Texto do exercício:
· · · · · · ·
O trauma pela derrota da Seleção Brasileira na Copa de 1950 em pleno Maracanã contra o Uruguai, levou o saudoso, e tão necessário atualmente, Nelson Rodrigues, a cunhar o termo “complexo de vira-lata”.
“Por ‘complexo de vira-lata’ entendo eu a inferioridade em que o brasileiro se coloca, voluntariamente, em face do resto do mundo. O brasileiro é um narciso às avessas, que cospe na própria imagem”, definiu o escritor.
Soma-se à constatação rodrigueana a inveja incurável que sentimos de quem faz sucesso, seja em que área for. “No Brasil fazer sucesso é uma ofensa pessoal”, bem dizia Tom Jobim.
São quase teoremas sobre nós, vivenciamos isso no dia a dia. Mas, afinal, o que isso tem a ver com o fato de o Brasil até hoje não ter nenhum ganhador do Prêmio Nobel? A resposta é: tudo!
Em recente entrevista ao Roda Viva, Ozires Silva conta sobre um jantar em Estocolmo com membros da Academia Sueca, do comitê que indica candidatos ao prêmio Nobel. E na ocasião, quando perguntou a eles sobre o a ausência de brasileiros entre os laureados, ouviu resposta que o envergonhou: “No Brasil vocês destroem seus herois. Basta uma indicação de um brasileiro para o prêmio que, seja por despeito ou inveja, surge uma enxurrada de críticas e difamação em cima da pessoa”, ouviu Ozires de um dos membros do comitê Nobel.
Sério candidato ao Nobel de Fisiologia em 1921, Carlos Chagas foi vítima de tamanha campanha de descrédito movida por seus pares brasileiros, que naquele ano o Nobel de Fisiologia ou Medicina não foi entregue a ninguém. E isso aconteceu com outros como Vital Brasil, Celso Furtado, César Lattes, Zilda Arns etc.
Sobretudo no campo científico, brigamos pouco por reconhecimento, nos contentamos com muito pouco, muitos cientistas geniais se escondem por trás de suas mesas em salas nos fundos de departamentos das universidades públicas, presos a burocracias e rotinas kafkianas, alguns alimentados por recalques outros por frustrações do que poderiam ter sido e não foram.
· · · · · · ·
Listagem de dados:
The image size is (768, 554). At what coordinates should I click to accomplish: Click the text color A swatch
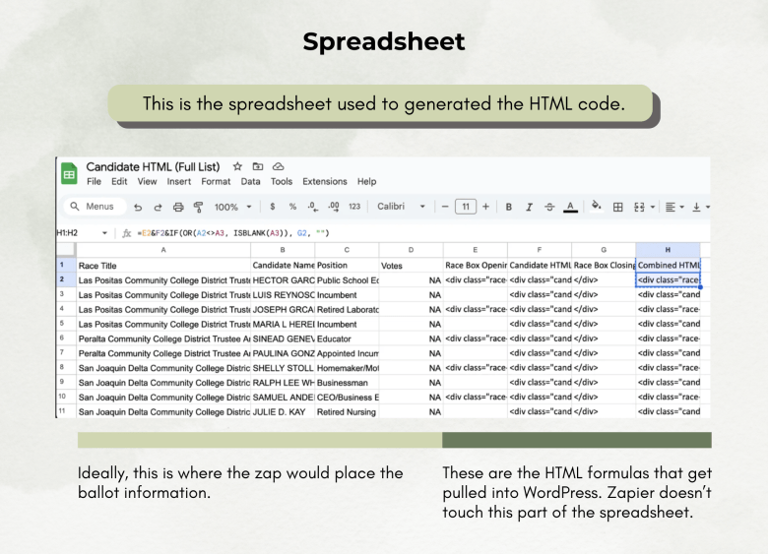[570, 207]
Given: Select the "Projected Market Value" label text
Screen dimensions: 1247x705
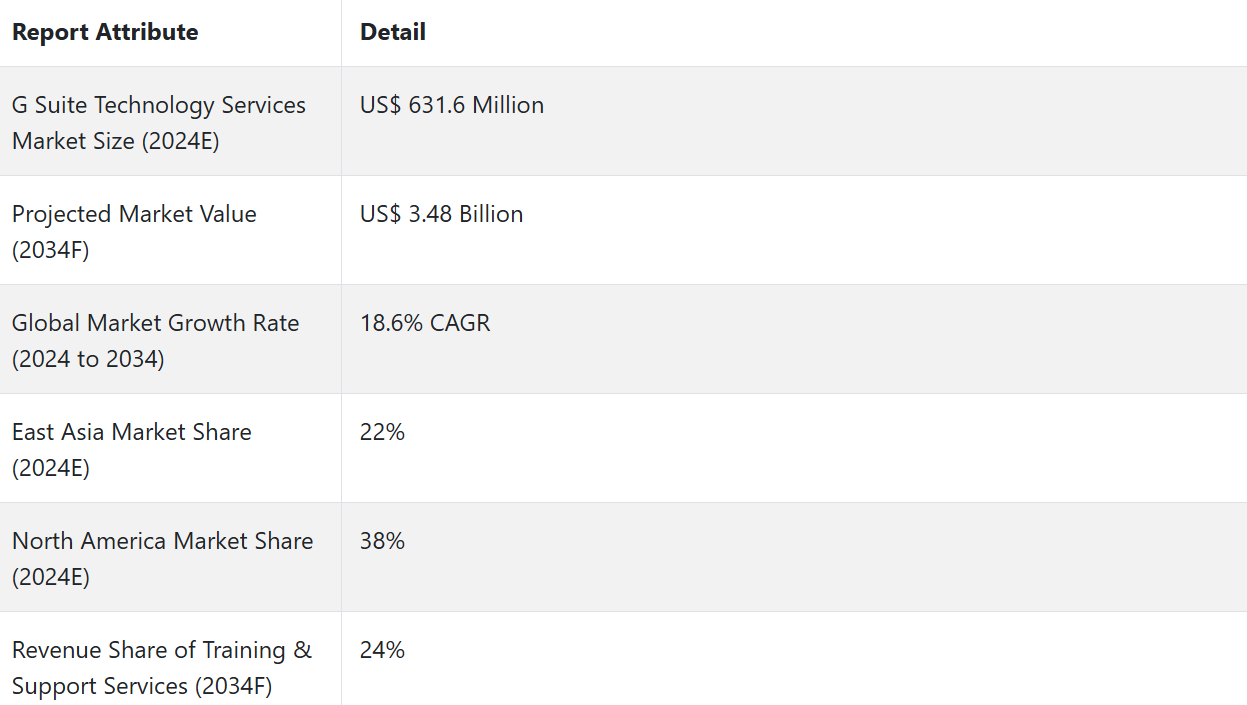Looking at the screenshot, I should click(x=134, y=214).
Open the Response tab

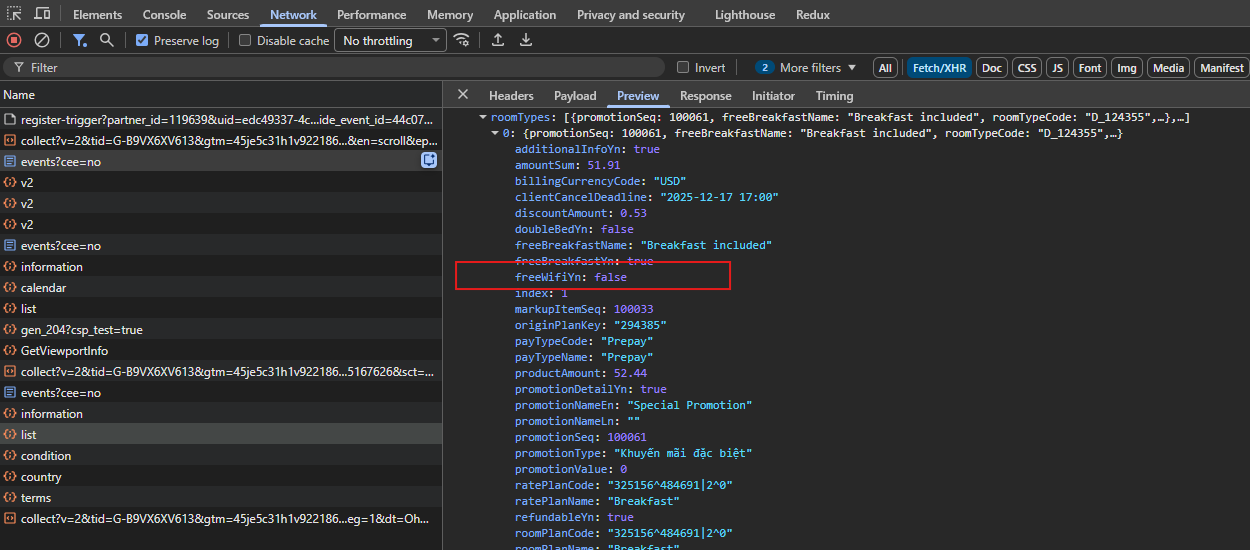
· · · · · · ·
Objetivo da tarefa:
Transcreva fielmente o trecho do texto sobre o Brasil e o Prêmio Nobel que vai de "O trauma pela" a "resposta é: tudo!".

Resolução do problema:
O trauma pela derrota da Seleção Brasileira na Copa de 1950 em pleno Maracanã contra o Uruguai, levou o saudoso, e tão necessário atualmente, Nelson Rodrigues, a cunhar o termo “complexo de vira-lata”.
“Por ‘complexo de vira-lata’ entendo eu a inferioridade em que o brasileiro se coloca, voluntariamente, em face do resto do mundo. O brasileiro é um narciso às avessas, que cospe na própria imagem”, definiu o escritor.
Soma-se à constatação rodrigueana a inveja incurável que sentimos de quem faz sucesso, seja em que área for. “No Brasil fazer sucesso é uma ofensa pessoal”, bem dizia Tom Jobim.
São quase teoremas sobre nós, vivenciamos isso no dia a dia. Mas, afinal, o que isso tem a ver com o fato de o Brasil até hoje não ter nenhum ganhador do Prêmio Nobel? A resposta é: tudo!